CONSIGNE 1 → D'après le texte sur le désinvestissement des énergies fossiles, en quelle année et où l'idée est-elle née ?
CONSIGNE 2 → Poursuivez le texte sur le désinvestissement des énergies fossiles à partir de sa dernière phrase.

TEXTE À LIRE →
Pour enrayer le réchauffement, il faut réduire nos émissions de gaz à effet de serre. Ce qui implique d’utiliser moins d’énergies fossiles telles que le charbon, le gaz et le pétrole, principaux émetteurs de CO2. Cessons donc d’investir dans ces énergies! Voilà la logique défendue par les partisans du désinvestissement, qui entendent convaincre fonds de pension, compagnies d’assurances et œuvres philanthropiques de ne plus placer leurs actifs dans les combustibles fossiles.

Ce mouvement international, qui prend de l’ampleur à l’approche de la conférence de Paris sur le climat, fait l’objet d’une série de conférences organisées ces jours-ci à Lausanne et Genève par le trimestriel écologiste romand La Revue durable. «La campagne de désinvestissement a l’avantage de s’attaquer directement à la source du problème, à savoir l’extraction des combustibles fossiles, alors que les négociations politiques sur le climat tentent d’y répondre de manière indirecte en limitant les émissions de gaz à effet de serre», explique Jacques Mirenowicz, rédacteur en chef de La Revue durable, qui relaie la campagne en Suisse.

L’idée a vu le jour en 2008 sur un campus de Philadelphie, quand des étudiants ont demandé à leur université de ne plus placer de fonds dans l’énergie fossile, s’inspirant d’actions similaires entreprises dans les années 1980 pour lutter contre l’apartheid. La campagne, portée depuis 2012 par l’ONG américaine 350.org (dont le nom fait référence à la concentration en CO2 à ne pas dépasser dans l’atmosphère, soit 350 ppm ou parties par millions), a ensuite pris de l’ampleur, surtout après que le Fonds norvégien, plus gros fonds souverain au monde, a annoncé au mois de mai dernier qu’il allait exclure de son portefeuille les entreprises actives dans le charbon.

Actuellement, plus de 460 institutions petites et grandes – universités, communes, organisations philanthropiques, communautés religieuses, fonds de pension, etc. – ont renoncé à investir dans le charbon ou plus largement dans les énergies fossiles. Parmi elles figure le groupe britannique The Guardian, qui édite le quotidien du même nom et qui anime la campagne «Keep it to the ground» («gardons-le dans le sol»). En tout, la somme des actifs détournés des énergies fossiles atteindrait 2600 milliards de dollars, d’après une estimation du cabinet de conseil en philanthropie Arabella Advisors. Mais en Suisse, aucune institution n’a pour l’heure sauté le pas. «Certaines d’entre elles jouent pourtant un rôle majeur dans le soutien à l’industrie des combustibles fossiles. Crédit Suisse et UBS se classent douzième et treizième au niveau mondial pour le montant de leurs prêts à ces entreprises», souligne Jacques Mirenowicz.

ENTRÉES FOURNIES →
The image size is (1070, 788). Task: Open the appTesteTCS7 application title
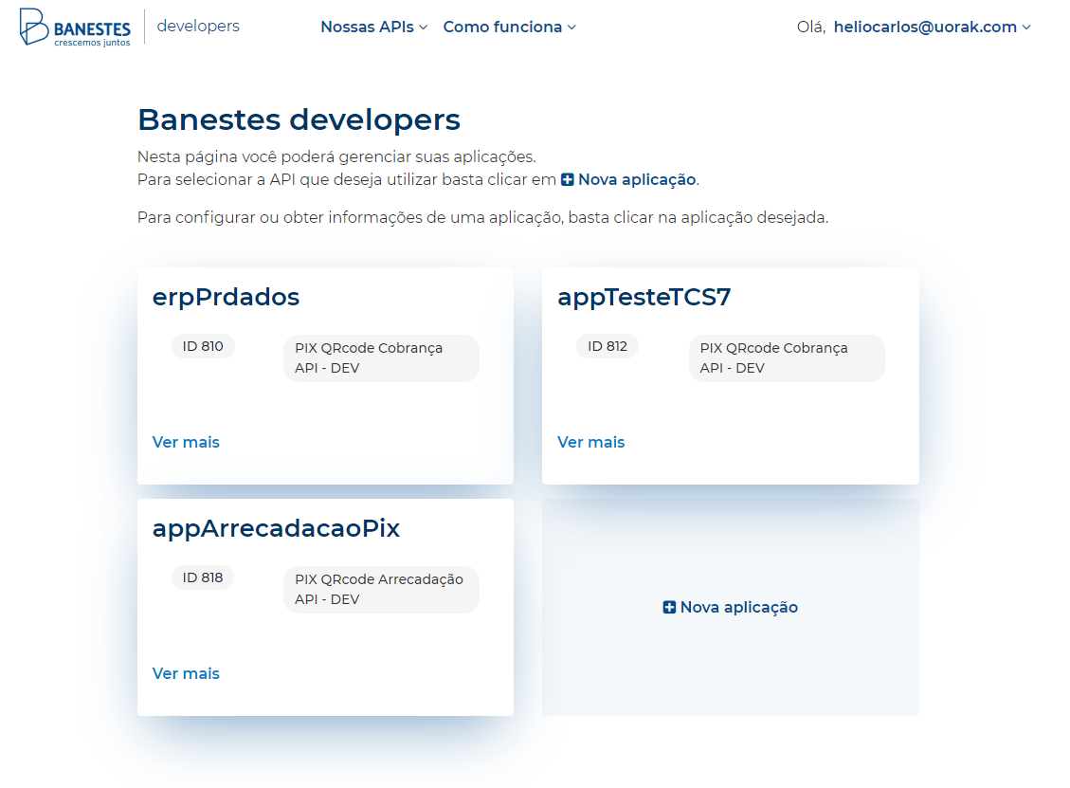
...
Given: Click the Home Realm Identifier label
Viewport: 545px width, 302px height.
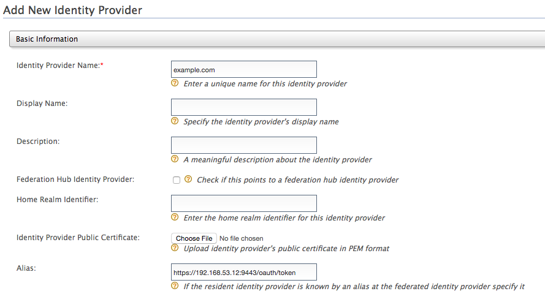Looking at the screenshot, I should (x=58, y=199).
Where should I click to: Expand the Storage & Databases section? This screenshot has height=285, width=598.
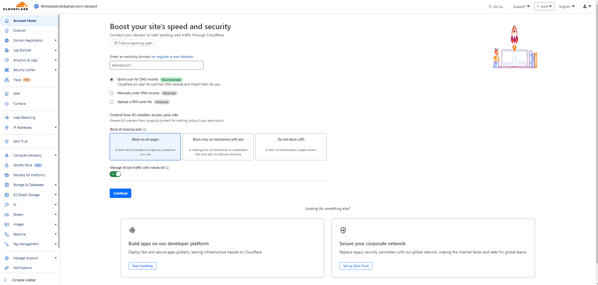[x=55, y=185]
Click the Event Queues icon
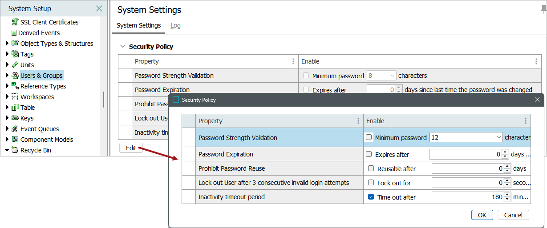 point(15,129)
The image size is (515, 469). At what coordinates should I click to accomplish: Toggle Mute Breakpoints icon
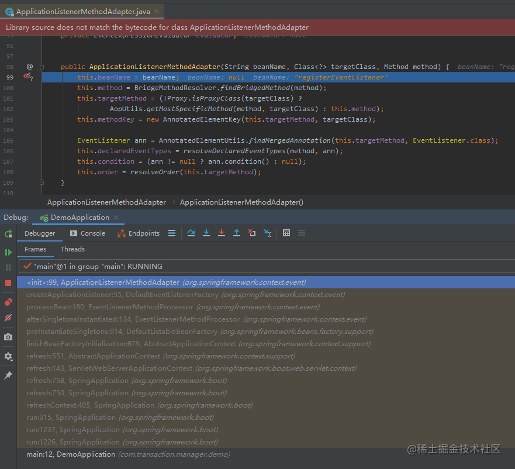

RÉPONSE 1 → En 2008, sur un campus de Philadelphie.

RÉPONSE 2 →
Comment expliquer la frilosité des acteurs suisses? «La crainte d’une perte de rentabilité n’est pas justifiée: les études indiquent que les investisseurs qui renoncent aux énergies fossiles ont des performances à peu près similaires, voire légèrement meilleures, à celle des investisseurs conventionnels», relève Amandine Favier, conseillère en finance durable au WWF Suisse, qui intervenait lors d’une conférence organisée par La Revue durable le 3 novembre au Muséum d’histoire naturelle de Genève. «La recherche d’investissements alternatifs entraîne toutefois des coûts d’analyse supplémentaires, indique Roby Tschopp, directeur de l’association d’actionnaires Actares, qui promeut le développement durable dans les entreprises. D’autre part, si la performance des investissements n’est pas réduite, elle est souvent décorrélée par rapport à la tendance globale, ce qui peut être difficile à justifier.»

Une nouvelle étude, publiée il y a quelques jours par l’Office fédéral de l’environnement, pourrait cependant apporter de l’eau au moulin du désinvestissement. Basée sur l’examen des principaux fonds en actions suisses et sur celle des portefeuilles d’actions d’un groupe de caisses de pension, elle met en lumière le risque d’une «bulle de carbone» en Suisse. Car les investisseurs helvètes ne prennent pour l’heure guère en compte les émissions de CO2: «Leur comportement favorise un réchauffement global de 4 à 6°C», souligne le rapport. Pourtant, si des mesures étaient prises pour limiter le réchauffement à 2 °C, comme cela est prévu dans le cadre de la conférence de Paris, leurs investissements perdraient de la valeur, avec un impact estimé sur les caisses de pension pouvant aller jusqu’à un cinquième des rentes vieillesse actuellement versées.

Si avec de telles données, le mouvement de désinvestissement semble appeler à gagner en influence, il possède toutefois ses propres limites. D’abord, parce que les actifs vendus trouvent actuellement toujours preneurs auprès d’investisseurs peu soucieux du climat. Par ailleurs, reporter ses investissements sur des projets d’énergie renouvelable afin de favoriser la transition énergétique est ardu: les projets de ce type sont souvent de petite taille et se prêtent mal aux placements de caisses de pension. Enfin, les montants désinvestis ne suffisent pour l’heure de loin pas pour déstabiliser les grands acteurs des énergies fossiles. «Ce n’est de toute façon pas l’objectif, indique Jacques Mirenowicz, nous cherchons plutôt à mettre fin à leur influence politique nuisible.»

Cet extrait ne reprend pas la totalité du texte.